-- TEXT PROVIDED --
[start]

On 04-Mar-26 1:49 PM, Asad Kamal wrote:
Add aid, xcd & hbm temperatures to gpu metrics for smu_v13_0_12

v2: Use correct umc control per stack (Lijo)

Signed-off-by: Asad Kamal <[email protected]>

Reviewed-by: Lijo Lazar <[email protected]>

Thanks,
Lijo

---
  .../gpu/drm/amd/include/kgd_pp_interface.h    |  3 ++
  .../drm/amd/pm/swsmu/smu13/smu_v13_0_12_ppt.c | 37 ++++++++++++++++++-
  .../drm/amd/pm/swsmu/smu13/smu_v13_0_6_ppt.h  | 13 ++++++-
  3 files changed, 51 insertions(+), 2 deletions(-)

diff --git a/drivers/gpu/drm/amd/include/kgd_pp_interface.h 
b/drivers/gpu/drm/amd/include/kgd_pp_interface.h
index bdf8e6ff556c..a9b73f4fd466 100644
--- a/drivers/gpu/drm/amd/include/kgd_pp_interface.h
+++ b/drivers/gpu/drm/amd/include/kgd_pp_interface.h
@@ -584,6 +584,9 @@ enum amdgpu_metrics_attr_id {
        AMDGPU_METRICS_ATTR_ID_GFX_BELOW_HOST_LIMIT_THM_ACC,
        AMDGPU_METRICS_ATTR_ID_GFX_LOW_UTILIZATION_ACC,
        AMDGPU_METRICS_ATTR_ID_GFX_BELOW_HOST_LIMIT_TOTAL_ACC,
+       AMDGPU_METRICS_ATTR_ID_TEMPERATURE_HBM,
+       AMDGPU_METRICS_ATTR_ID_TEMPERATURE_AID,
+       AMDGPU_METRICS_ATTR_ID_TEMPERATURE_XCD,
        AMDGPU_METRICS_ATTR_ID_MAX,
  };
diff --git a/drivers/gpu/drm/amd/pm/swsmu/smu13/smu_v13_0_12_ppt.c b/drivers/gpu/drm/amd/pm/swsmu/smu13/smu_v13_0_12_ppt.c
index f2a6ecb64c03..96a58d43db53 100644
--- a/drivers/gpu/drm/amd/pm/swsmu/smu13/smu_v13_0_12_ppt.c
+++ b/drivers/gpu/drm/amd/pm/swsmu/smu13/smu_v13_0_12_ppt.c
@@ -49,6 +49,13 @@
  #undef pr_info
  #undef pr_debug
+#define hbm_stack_mask_valid(umc_mask) \
+       (((umc_mask) & 0x3) == 0x3)

[end]

-- DATASET ROWS --
[start]

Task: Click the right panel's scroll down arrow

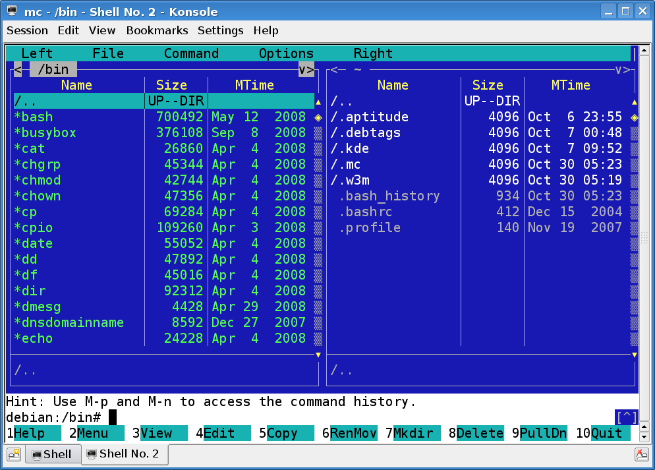Action: [x=635, y=355]

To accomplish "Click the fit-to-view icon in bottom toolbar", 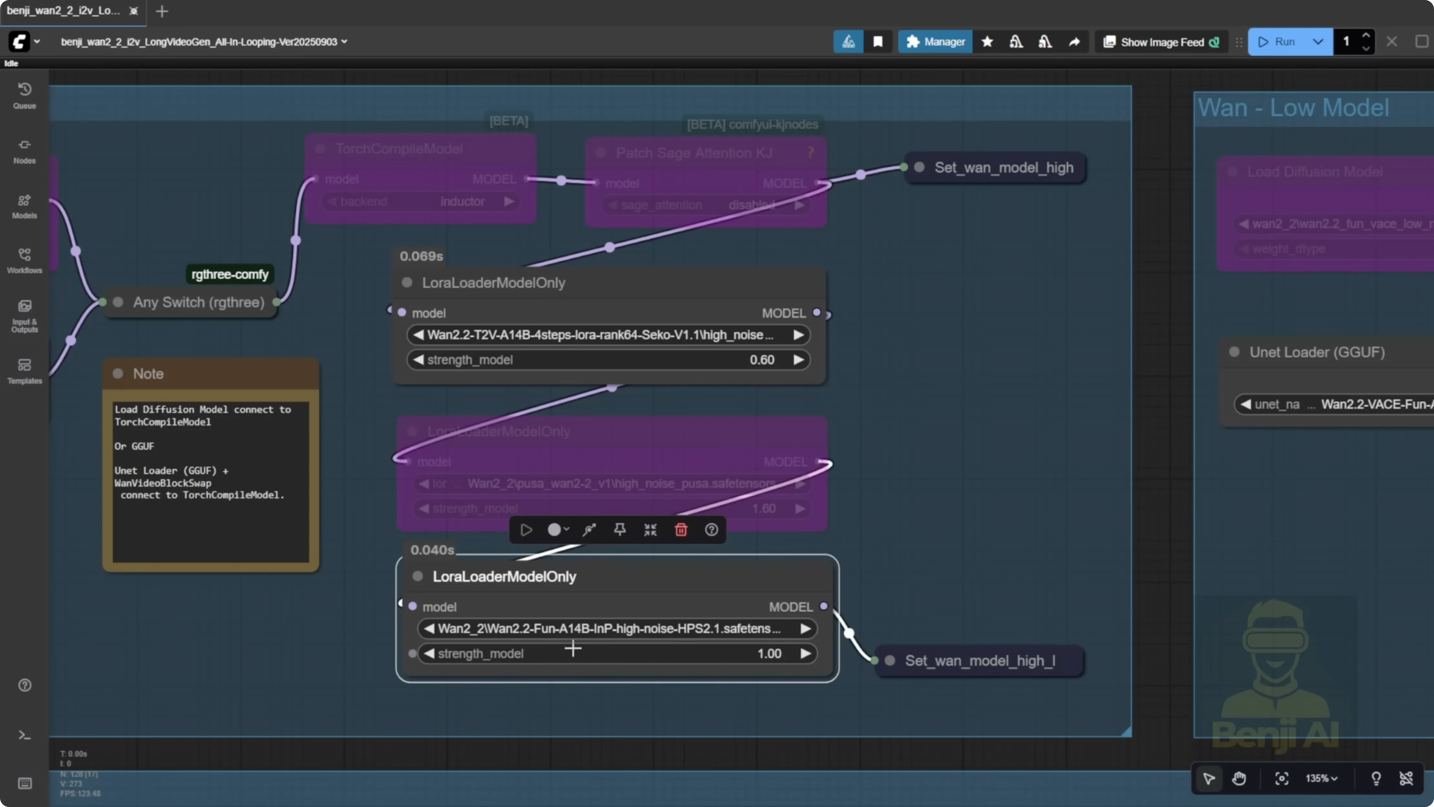I will [x=1281, y=778].
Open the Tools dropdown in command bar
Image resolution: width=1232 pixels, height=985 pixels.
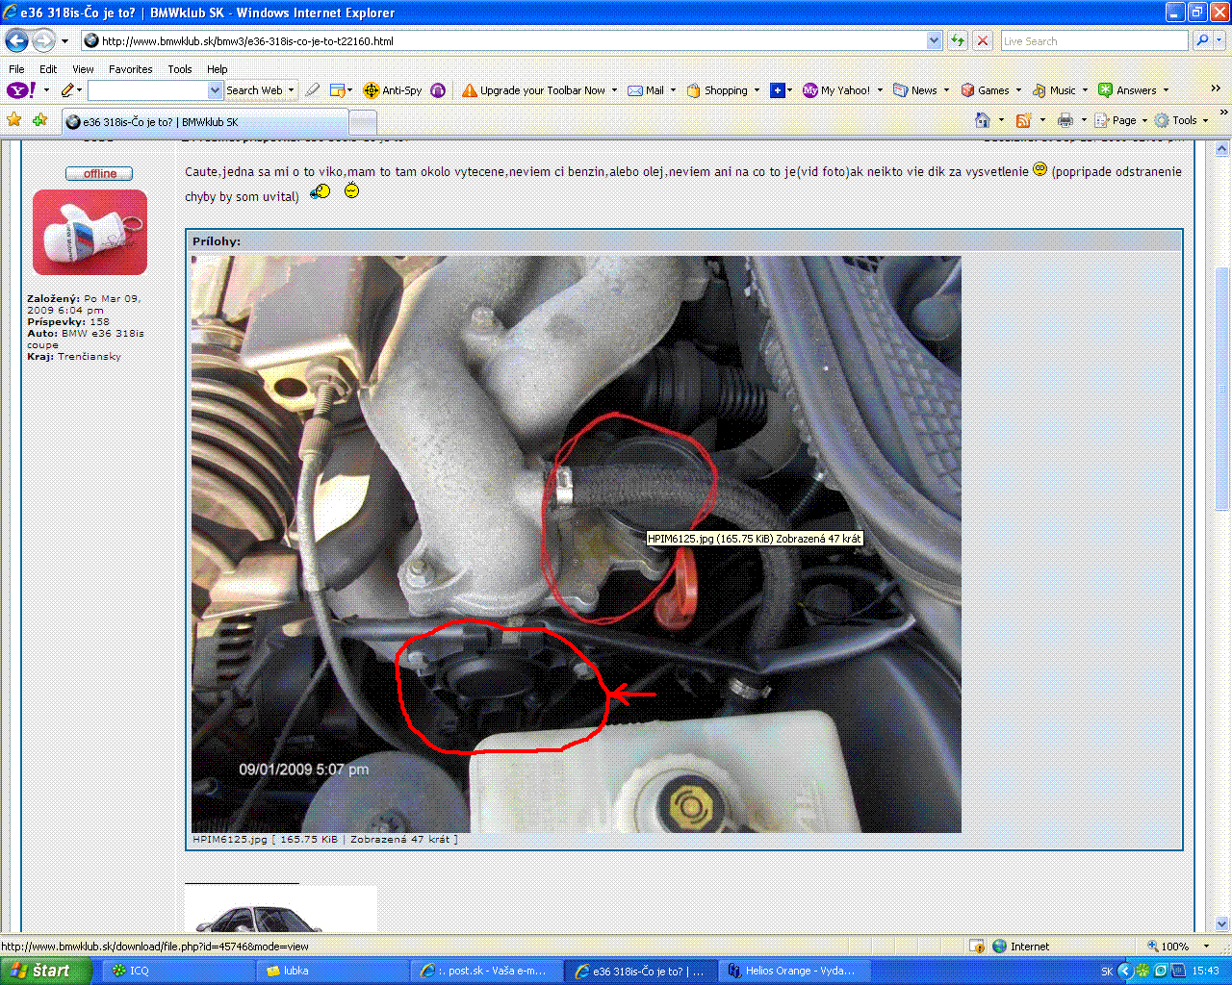1184,120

[end]

-- LIST OF TASKS --
**1.** In the patch, how many insertions does the change make in total?
**2.** Rewrite the stretch of the patch from "Reviewed-by: Lijo Lazar" through "insertions(+), 2 deletions(-)", putting "Regards" in place of "Thanks".

-- SOLUTION LIST --
**1.** 51 insertions.

**2.**
Reviewed-by: Lijo Lazar <[email protected]>

Regards,
Lijo

---
  .../gpu/drm/amd/include/kgd_pp_interface.h    |  3 ++
  .../drm/amd/pm/swsmu/smu13/smu_v13_0_12_ppt.c | 37 ++++++++++++++++++-
  .../drm/amd/pm/swsmu/smu13/smu_v13_0_6_ppt.h  | 13 ++++++-
  3 files changed, 51 insertions(+), 2 deletions(-)